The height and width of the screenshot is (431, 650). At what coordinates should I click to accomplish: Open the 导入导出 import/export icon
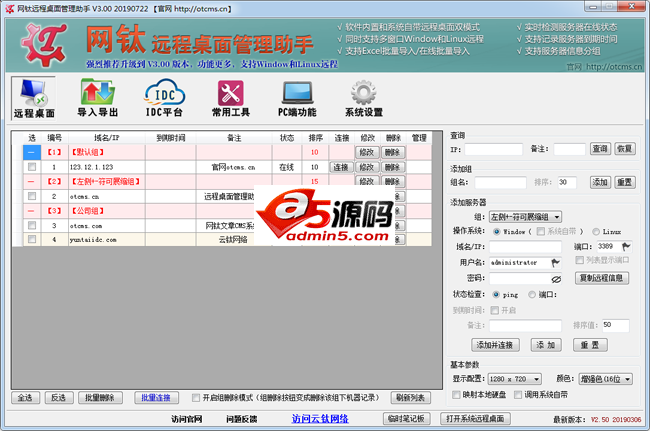98,98
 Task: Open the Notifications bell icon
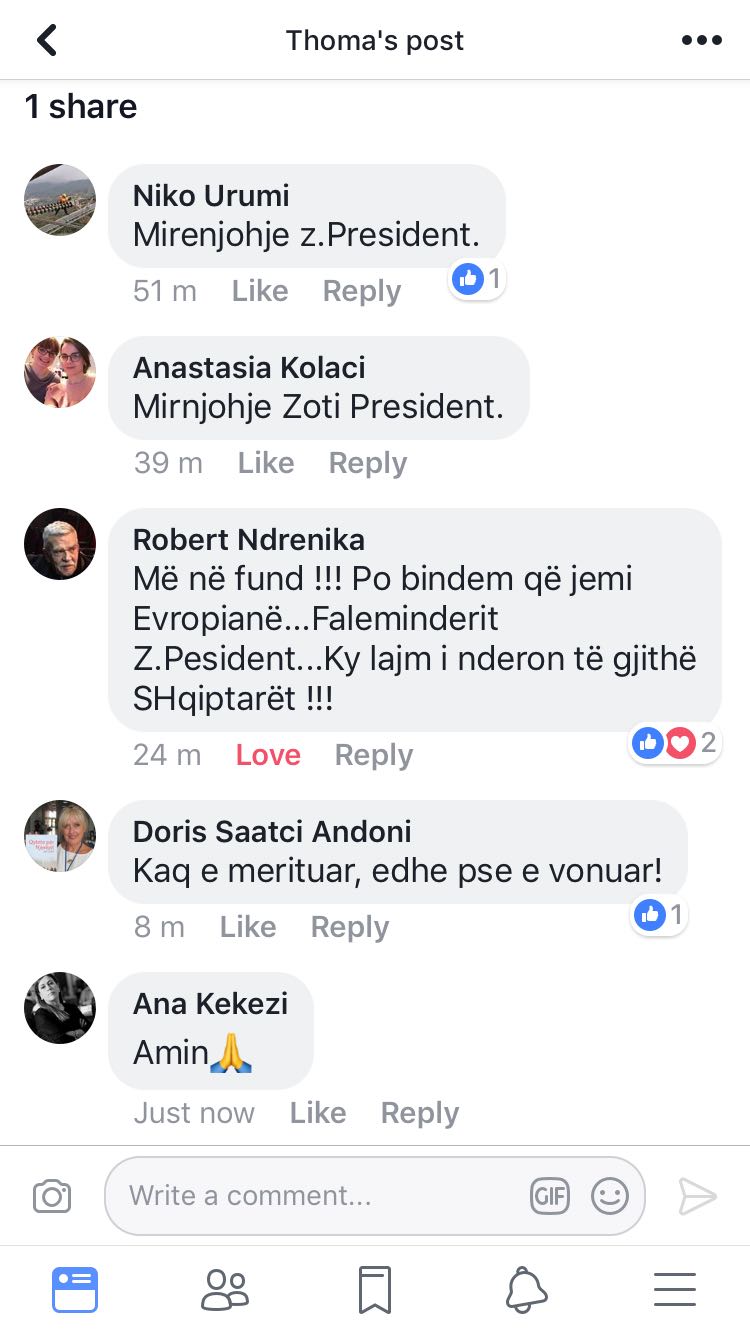point(526,1289)
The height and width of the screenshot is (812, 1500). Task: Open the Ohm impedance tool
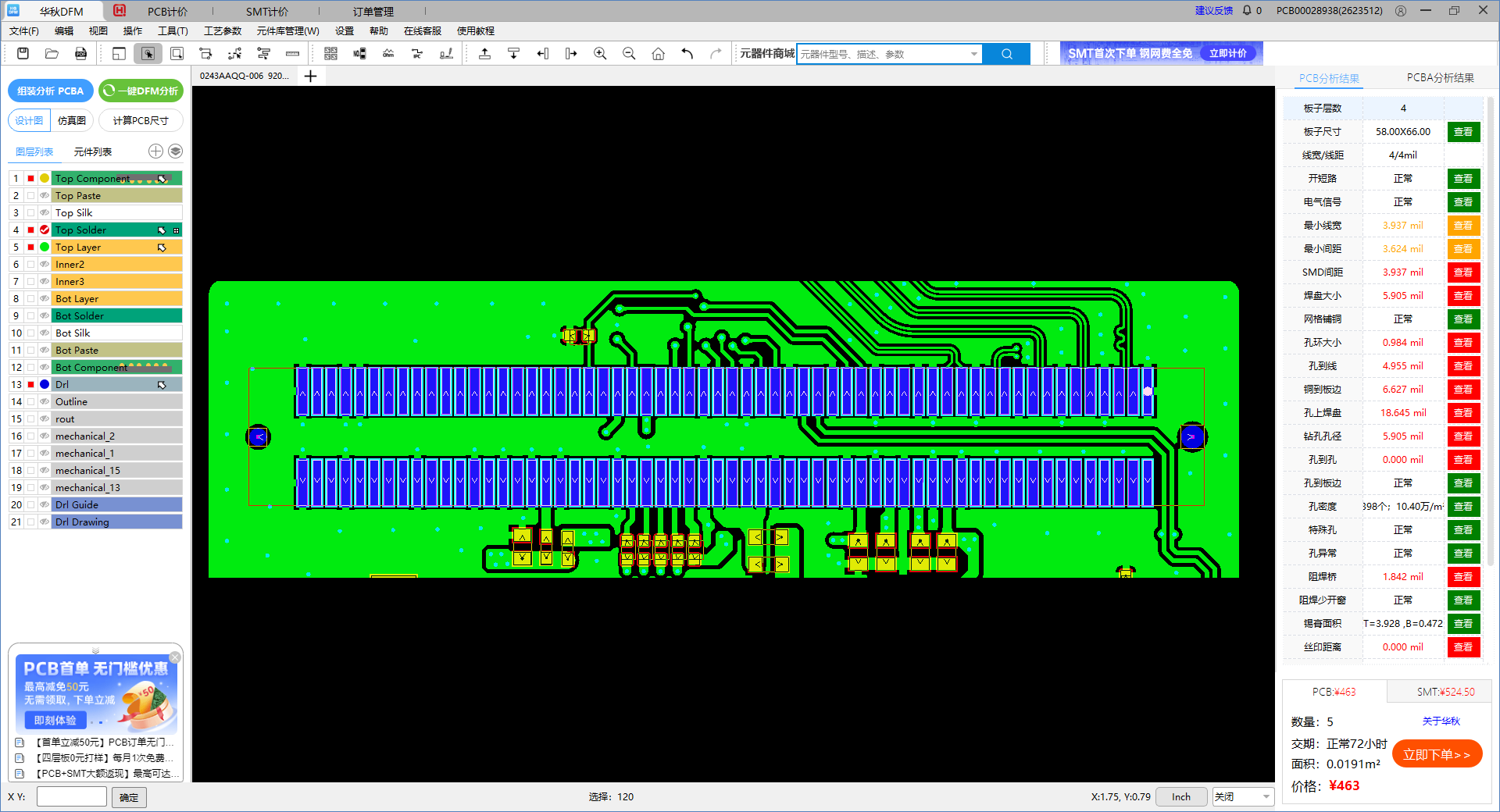(388, 54)
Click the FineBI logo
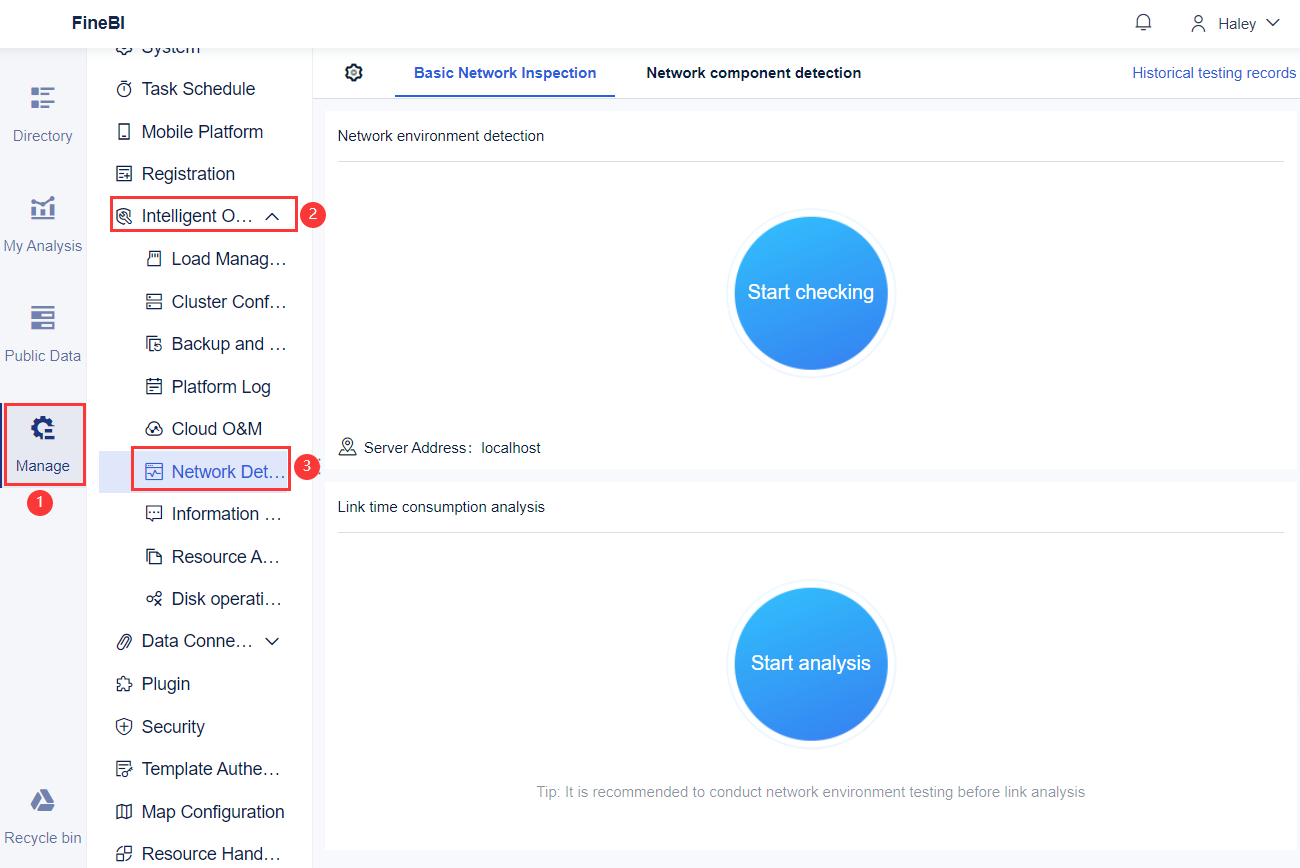Screen dimensions: 1300x868 [x=97, y=22]
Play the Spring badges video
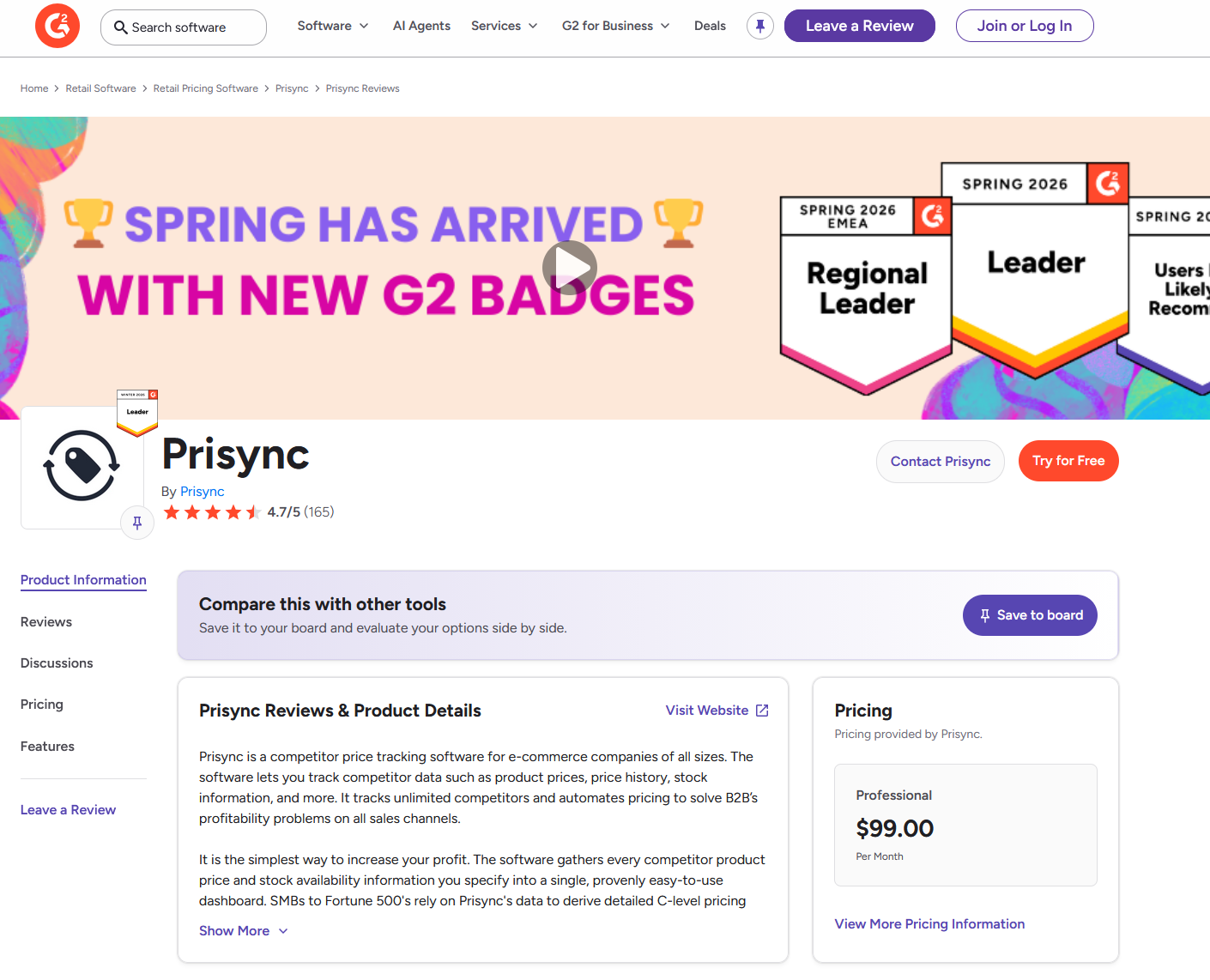Viewport: 1210px width, 980px height. tap(569, 267)
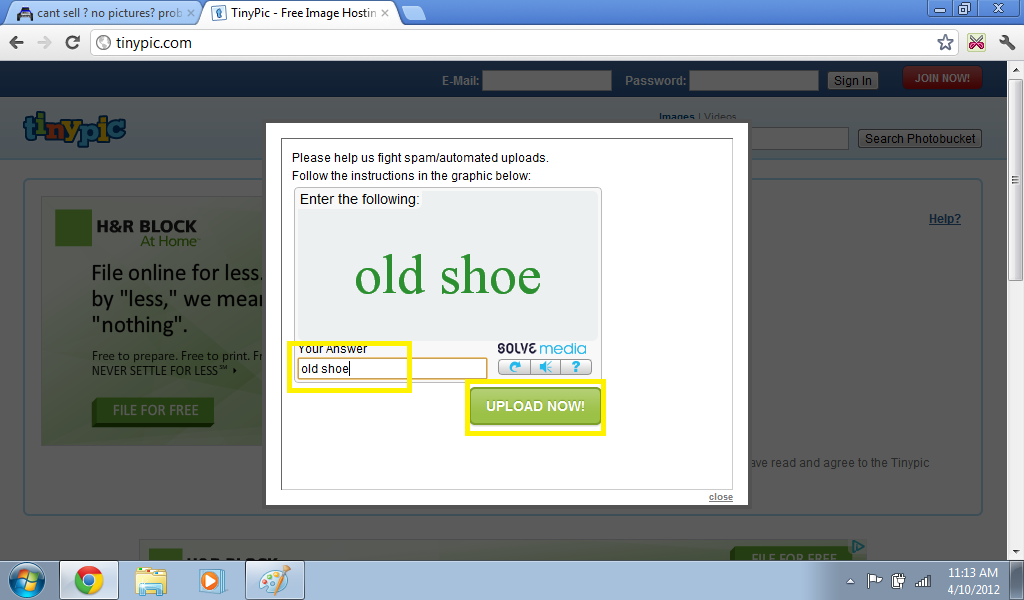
****
**EXERCISE DETAILS:** Rewrite the lines of all the items above, putting "Select" wherever "Open" appears and keeping everything else the same. Leave out the pictures.

**CORRECT RESULT:**
The height and width of the screenshot is (431, 650). At what coordinates should I click to accomplish: Select the 导入导出 import/export icon
98,98
 Task: Select the Notifications bell icon
point(526,1289)
The height and width of the screenshot is (812, 1500). Task: Select the Ohm impedance tool
(388, 54)
Click the FineBI logo
Screen dimensions: 1300x868 [x=97, y=22]
Play the Spring badges video
Viewport: 1210px width, 980px height. tap(569, 267)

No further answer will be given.